SOURCE DOCUMENT:
>>>>

Key public platforms such as Bhashini, part of the IndiaAI Mission, and AIKosh, the national AI repository, rely on AI4Bharat’s models. These tools are also powering grassroots-level innovations like Kisan e-Mitra, an agricultural chatbot delivering real-time assistance to farmers in native languages.
Public-interest AI as digital infrastructure
With India’s digital public infrastructure (DPI) setting a global benchmark—from Aadhaar to UPI—Nilekani sees language AI as the next frontier. His broader vision emphasises that AI should be “inclusive, not extractive”, leveraging India’s DPI to create population-scale impact without compromising on equity or accessibility.
“People plus AI is how we hope to leverage AI and actually make it work for people at scale,” Nilekani said.
Professor V. Kamakoti, Director of IIT Madras, echoed this sentiment.“With the growing need for Bharat-specific AI models and reducing the risk of an AI divide, the vision of 'AI for All' is extremely relevant for our country.”
AI4Bharat has already released large-scale multilingual datasets to the public domain, strengthening India’s stance as a global leader in open, inclusive AI. Nilekani’s continued support will accelerate this momentum as the IndiaAI Mission expands and regulatory frameworks for trusted AI evolve.

<<<<

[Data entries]

>>>>

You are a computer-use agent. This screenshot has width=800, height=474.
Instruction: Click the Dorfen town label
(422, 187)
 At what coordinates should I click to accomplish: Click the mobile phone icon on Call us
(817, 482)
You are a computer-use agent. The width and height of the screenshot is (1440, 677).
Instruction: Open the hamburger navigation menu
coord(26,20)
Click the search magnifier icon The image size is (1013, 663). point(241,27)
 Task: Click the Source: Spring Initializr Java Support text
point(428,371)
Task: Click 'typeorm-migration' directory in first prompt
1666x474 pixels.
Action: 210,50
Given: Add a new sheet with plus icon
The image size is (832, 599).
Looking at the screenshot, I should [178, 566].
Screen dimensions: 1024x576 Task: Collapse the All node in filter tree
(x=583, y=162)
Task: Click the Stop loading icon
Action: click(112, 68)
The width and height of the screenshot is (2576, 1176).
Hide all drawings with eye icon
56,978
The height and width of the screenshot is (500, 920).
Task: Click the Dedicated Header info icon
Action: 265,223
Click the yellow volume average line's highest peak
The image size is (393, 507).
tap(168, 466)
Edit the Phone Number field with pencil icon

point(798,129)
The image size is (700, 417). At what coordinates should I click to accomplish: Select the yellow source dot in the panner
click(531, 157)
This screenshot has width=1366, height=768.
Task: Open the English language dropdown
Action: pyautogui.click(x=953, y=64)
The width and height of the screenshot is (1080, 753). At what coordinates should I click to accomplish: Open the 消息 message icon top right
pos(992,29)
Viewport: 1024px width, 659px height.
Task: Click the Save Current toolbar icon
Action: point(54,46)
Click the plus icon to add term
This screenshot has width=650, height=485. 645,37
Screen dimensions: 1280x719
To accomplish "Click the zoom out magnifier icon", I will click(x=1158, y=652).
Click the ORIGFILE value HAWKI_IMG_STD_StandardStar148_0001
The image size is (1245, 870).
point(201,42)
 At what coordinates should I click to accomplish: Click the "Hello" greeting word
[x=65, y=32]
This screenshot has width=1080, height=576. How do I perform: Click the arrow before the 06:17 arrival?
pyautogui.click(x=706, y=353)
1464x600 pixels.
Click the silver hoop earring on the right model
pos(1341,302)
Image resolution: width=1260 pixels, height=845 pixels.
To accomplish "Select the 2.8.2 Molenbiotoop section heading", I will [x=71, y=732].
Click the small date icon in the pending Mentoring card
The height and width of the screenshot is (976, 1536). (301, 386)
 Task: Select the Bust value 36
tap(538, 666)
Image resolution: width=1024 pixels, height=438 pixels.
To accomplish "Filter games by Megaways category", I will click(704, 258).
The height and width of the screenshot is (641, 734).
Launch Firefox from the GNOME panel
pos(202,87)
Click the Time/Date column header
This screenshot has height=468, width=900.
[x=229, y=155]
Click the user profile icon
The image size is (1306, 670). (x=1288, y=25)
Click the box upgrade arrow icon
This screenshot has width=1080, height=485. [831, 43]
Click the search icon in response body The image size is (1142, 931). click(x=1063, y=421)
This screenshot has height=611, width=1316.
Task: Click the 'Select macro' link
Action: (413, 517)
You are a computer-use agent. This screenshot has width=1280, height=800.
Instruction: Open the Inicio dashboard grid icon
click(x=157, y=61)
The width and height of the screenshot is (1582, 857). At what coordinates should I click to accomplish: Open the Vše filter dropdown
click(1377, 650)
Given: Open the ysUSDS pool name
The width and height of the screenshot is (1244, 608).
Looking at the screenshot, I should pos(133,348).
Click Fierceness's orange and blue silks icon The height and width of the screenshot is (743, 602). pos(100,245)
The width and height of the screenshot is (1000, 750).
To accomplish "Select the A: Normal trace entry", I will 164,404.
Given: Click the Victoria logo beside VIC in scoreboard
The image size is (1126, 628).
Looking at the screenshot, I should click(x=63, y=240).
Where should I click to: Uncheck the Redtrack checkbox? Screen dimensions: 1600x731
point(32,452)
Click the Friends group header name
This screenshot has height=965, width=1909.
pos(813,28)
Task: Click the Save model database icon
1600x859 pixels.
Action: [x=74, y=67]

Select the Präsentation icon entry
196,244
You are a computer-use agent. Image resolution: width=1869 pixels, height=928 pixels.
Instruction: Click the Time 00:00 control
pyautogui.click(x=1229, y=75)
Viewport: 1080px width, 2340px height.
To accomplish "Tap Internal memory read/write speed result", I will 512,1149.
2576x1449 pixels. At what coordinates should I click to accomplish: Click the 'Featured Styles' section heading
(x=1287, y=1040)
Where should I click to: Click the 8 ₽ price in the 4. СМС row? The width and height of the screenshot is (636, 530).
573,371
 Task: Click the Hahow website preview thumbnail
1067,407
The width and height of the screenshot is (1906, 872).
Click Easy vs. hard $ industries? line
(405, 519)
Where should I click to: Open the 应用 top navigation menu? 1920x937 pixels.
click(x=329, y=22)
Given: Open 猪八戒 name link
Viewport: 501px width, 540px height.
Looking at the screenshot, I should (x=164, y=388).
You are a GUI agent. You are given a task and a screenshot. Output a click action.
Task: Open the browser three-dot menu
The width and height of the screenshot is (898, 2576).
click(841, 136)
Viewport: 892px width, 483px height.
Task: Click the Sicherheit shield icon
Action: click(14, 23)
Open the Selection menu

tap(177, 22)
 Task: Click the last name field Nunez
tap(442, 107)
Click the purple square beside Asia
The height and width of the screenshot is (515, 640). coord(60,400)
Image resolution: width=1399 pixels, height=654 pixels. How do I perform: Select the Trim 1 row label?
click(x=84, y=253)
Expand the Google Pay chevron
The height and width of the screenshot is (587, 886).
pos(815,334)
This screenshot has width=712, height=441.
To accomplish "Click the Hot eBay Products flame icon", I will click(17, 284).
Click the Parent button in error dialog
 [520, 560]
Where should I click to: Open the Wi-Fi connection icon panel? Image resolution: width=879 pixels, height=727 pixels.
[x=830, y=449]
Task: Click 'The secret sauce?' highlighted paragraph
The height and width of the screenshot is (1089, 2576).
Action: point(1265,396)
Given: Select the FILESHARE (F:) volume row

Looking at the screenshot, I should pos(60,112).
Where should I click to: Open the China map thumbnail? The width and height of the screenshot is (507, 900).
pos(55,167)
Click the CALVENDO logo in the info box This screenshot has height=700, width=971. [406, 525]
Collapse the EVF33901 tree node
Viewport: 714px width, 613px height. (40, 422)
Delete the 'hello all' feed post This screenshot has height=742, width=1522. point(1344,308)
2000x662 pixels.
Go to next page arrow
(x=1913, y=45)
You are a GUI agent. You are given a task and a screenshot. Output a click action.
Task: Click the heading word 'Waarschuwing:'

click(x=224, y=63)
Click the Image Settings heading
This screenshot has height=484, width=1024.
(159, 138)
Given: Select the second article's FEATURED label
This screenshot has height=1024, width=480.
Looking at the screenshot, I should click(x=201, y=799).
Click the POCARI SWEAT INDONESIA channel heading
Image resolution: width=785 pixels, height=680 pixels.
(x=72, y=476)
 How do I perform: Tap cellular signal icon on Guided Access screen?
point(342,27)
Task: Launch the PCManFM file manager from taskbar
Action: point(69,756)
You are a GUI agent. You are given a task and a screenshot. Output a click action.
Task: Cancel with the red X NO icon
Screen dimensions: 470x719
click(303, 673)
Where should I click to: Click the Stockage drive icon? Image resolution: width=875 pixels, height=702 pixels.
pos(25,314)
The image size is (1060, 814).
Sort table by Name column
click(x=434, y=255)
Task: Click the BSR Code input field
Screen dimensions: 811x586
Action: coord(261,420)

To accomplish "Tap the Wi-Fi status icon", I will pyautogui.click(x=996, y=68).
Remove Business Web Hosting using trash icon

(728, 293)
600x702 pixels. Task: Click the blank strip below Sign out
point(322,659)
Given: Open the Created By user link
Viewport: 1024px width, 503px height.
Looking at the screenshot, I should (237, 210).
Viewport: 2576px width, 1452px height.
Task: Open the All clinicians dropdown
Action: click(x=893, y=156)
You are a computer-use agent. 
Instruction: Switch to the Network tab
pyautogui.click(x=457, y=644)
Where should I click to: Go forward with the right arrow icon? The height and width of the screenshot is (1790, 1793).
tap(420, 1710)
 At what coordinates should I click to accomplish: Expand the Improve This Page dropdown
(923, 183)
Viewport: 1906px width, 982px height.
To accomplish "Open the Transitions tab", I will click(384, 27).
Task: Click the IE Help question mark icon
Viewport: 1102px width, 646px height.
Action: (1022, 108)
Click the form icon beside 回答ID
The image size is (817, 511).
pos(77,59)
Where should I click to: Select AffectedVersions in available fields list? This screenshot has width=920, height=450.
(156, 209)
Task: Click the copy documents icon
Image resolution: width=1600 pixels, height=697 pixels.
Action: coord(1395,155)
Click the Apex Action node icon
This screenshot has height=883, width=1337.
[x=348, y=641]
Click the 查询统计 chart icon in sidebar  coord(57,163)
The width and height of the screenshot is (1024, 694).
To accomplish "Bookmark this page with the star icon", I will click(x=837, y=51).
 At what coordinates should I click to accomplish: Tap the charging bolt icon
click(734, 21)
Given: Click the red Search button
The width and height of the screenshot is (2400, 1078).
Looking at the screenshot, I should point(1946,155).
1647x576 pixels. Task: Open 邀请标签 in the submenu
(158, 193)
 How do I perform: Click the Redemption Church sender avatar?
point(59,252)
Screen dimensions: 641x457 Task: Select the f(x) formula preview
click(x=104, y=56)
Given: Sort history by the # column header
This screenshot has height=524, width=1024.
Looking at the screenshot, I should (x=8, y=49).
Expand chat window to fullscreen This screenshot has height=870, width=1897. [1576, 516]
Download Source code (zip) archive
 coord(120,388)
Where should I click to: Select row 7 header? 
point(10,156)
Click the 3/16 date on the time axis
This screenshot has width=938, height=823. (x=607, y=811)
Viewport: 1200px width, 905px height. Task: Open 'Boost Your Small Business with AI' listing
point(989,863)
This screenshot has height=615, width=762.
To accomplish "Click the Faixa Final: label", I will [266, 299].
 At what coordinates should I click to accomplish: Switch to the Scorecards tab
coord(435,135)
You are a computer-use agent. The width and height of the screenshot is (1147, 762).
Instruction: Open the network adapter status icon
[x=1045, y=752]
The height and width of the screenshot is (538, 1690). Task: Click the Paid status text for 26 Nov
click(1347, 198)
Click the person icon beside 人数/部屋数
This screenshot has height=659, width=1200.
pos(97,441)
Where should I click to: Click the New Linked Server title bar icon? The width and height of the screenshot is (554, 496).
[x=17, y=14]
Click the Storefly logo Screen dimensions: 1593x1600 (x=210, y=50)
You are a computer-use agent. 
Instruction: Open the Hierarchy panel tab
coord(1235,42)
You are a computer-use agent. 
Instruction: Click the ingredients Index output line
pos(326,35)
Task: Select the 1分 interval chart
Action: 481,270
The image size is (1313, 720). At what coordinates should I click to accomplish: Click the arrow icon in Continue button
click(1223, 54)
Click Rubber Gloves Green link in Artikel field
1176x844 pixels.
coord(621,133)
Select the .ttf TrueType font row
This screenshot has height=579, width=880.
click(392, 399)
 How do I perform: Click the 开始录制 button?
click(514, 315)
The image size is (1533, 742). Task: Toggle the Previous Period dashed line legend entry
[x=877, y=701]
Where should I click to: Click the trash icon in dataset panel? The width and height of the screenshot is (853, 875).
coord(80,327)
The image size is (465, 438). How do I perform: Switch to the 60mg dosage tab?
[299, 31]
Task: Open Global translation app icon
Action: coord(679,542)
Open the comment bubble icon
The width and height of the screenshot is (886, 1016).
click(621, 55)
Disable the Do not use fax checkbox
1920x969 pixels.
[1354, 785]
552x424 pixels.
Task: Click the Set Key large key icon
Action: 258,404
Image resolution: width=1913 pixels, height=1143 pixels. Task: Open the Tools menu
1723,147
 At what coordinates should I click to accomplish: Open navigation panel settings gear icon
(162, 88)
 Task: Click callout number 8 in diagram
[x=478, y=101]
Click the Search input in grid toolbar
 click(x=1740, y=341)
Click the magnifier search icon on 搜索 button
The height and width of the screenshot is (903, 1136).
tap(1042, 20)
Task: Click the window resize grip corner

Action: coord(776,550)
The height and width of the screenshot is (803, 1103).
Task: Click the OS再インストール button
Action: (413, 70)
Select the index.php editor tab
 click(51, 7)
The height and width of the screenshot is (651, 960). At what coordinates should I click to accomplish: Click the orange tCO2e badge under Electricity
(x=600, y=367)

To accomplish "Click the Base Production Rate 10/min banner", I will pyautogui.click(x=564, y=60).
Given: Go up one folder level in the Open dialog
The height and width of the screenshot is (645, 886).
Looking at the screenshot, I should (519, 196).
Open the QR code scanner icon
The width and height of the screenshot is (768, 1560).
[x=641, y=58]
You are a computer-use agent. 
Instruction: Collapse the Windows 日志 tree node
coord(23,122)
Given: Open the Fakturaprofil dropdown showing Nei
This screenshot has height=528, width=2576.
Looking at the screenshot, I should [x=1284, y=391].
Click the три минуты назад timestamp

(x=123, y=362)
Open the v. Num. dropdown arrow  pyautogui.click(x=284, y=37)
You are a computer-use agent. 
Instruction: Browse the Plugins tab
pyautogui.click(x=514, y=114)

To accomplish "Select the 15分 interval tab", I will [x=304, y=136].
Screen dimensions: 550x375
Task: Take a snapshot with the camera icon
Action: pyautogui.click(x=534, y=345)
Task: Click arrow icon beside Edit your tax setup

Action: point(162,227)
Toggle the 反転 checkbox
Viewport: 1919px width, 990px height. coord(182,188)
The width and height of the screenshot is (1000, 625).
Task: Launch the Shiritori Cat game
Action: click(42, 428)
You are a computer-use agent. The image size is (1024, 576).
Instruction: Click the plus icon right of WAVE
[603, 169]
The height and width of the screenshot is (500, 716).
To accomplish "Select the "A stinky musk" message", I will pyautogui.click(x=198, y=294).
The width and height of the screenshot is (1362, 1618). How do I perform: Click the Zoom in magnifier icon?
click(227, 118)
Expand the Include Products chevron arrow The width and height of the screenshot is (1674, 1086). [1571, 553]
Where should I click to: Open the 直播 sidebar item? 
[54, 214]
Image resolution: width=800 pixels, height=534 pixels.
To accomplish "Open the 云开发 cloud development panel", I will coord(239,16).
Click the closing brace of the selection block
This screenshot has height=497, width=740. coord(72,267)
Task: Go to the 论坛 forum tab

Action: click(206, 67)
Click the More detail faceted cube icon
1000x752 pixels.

<<<<

TASK REQUIREMENTS:
#1 In the article on AI4Bharat, what is the name of the agricultural chatbot that helps farmers in their native languages?
#2 Shorten the paragraph of the article on AI4Bharat that begins "With India's digital public infrastructure" while keeping its main facts.

TASK ANSWERS:
#1 Kisan e-Mitra

#2 Nilekani sees language AI as the next frontier after India's benchmark-setting digital public infrastructure, such as Aadhaar and UPI. He wants AI to be "inclusive, not extractive," using that infrastructure for population-scale impact without compromising equity or accessibility.